Avant de débuter notre action de formation, nous avions lu un ouvrage de Bentolila9 et nous avions été frappée par ces propos : « l’illettrisme n’autorise que des discours et des textes présentant un très faible degré de cohérence explicite : l’absence quasi-totale de liaisons logiques, la grande difficulté à maintenir une organisation chronologique donnent aux productions orales et aux rares productions écrites un caractère disloqué, sans cohérence narrative, ni – a fortiori – argumentative »10. Aussi, nous sommes-nous questionnée sur les capacités d’expression orale des personnes en situation d’illettrisme, notamment sur leurs capacités narratives. Qu’en est-il des productions narratives de ces personnes ? Ces productions présentent-elles ce « caractère disloqué, sans cohérence narrative »11 ?
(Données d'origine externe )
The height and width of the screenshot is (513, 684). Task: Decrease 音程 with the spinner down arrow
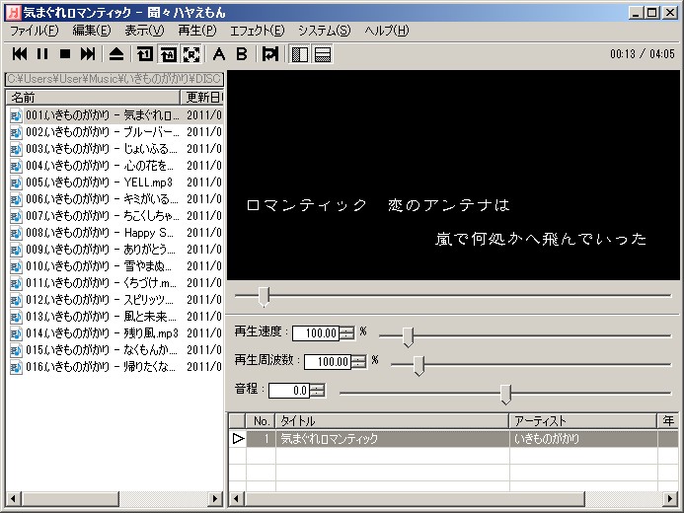317,394
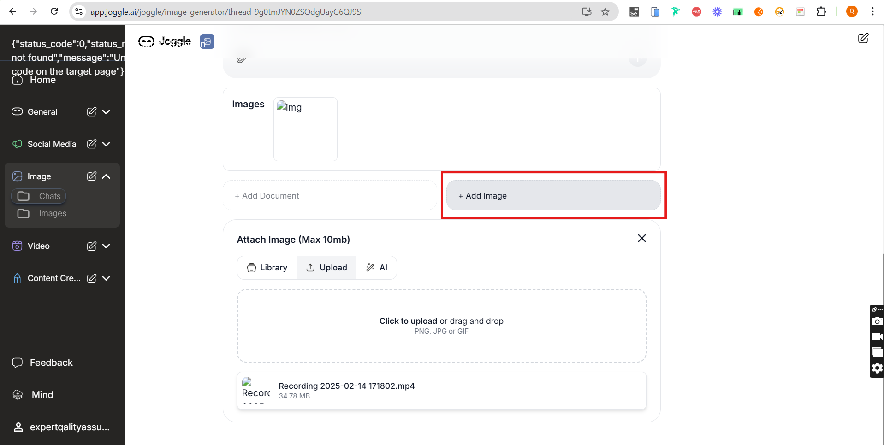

Nous avons eu l’occasion, dans le cadre d’un mémoire de DESS, de faire passer plusieurs entretiens à quelques apprenants. L’analyse de ces productions révèle le caractère implicite de leurs propos, leurs difficultés à prendre en compte les connaissances préalables de l’interlocuteur à propos des sujets qu’ils abordent. Les apprenants interviewés ont du mal à se décentrer de leur propre contexte vécu afin de s’ajuster au mieux au contexte vécu du récepteur du message, d’où des difficultés de compréhension chez ce dernier. Ainsi, l’entretien que nous avons eu avec Luc, un apprenant de l’atelier de formation de base où nous faisions notre stage, faisait suite à une visite dans une bibliothèque pour trouver un livre sur un thème et l’emprunter. Luc avait en effet formulé le souhait d’aller à la bibliothèque chercher un livre sur la Hollande (et de l’emprunter si possible) : en effet, il est question qu’il s’y rende et il voudrait mieux connaître ce pays, les visites envisageables. Dans l’entretien, nous demandons à Luc d’expliciter les différentes séquences d’actions réalisées à la bibliothèque. Tout au long de l’entretien, Luc recourt majoritairement à l’implicite, à la communication par demi-mots, par allusions, que seul un interlocuteur avisé (ayant partagé la même expérience) est à même de comprendre. En première partie de l’entretien, Luc rappelle quelques séquences qui lui semblent suffisantes pour la compréhension de ce qu’il a fait à la bibliothèque. Si nous n’avions pas cherché à lui faire expliciter davantage ses propos, il s’en serait contenté (en disant : « voilà, c’est tout »). C’est à partir de nos questions de relance que Luc est amené à préciser deux phases essentielles qu’il n’avait mentionnées que très partiellement, ainsi que leur enchaînement logique (nous voulions ainsi l’amener à expliciter que c’était parce qu’il n’avait pas trouvé le livre qu’il recherchait par le biais de l’ordinateur qu’il était allé au rayon « Europe », où un tel livre pouvait se trouver, afin de le rechercher).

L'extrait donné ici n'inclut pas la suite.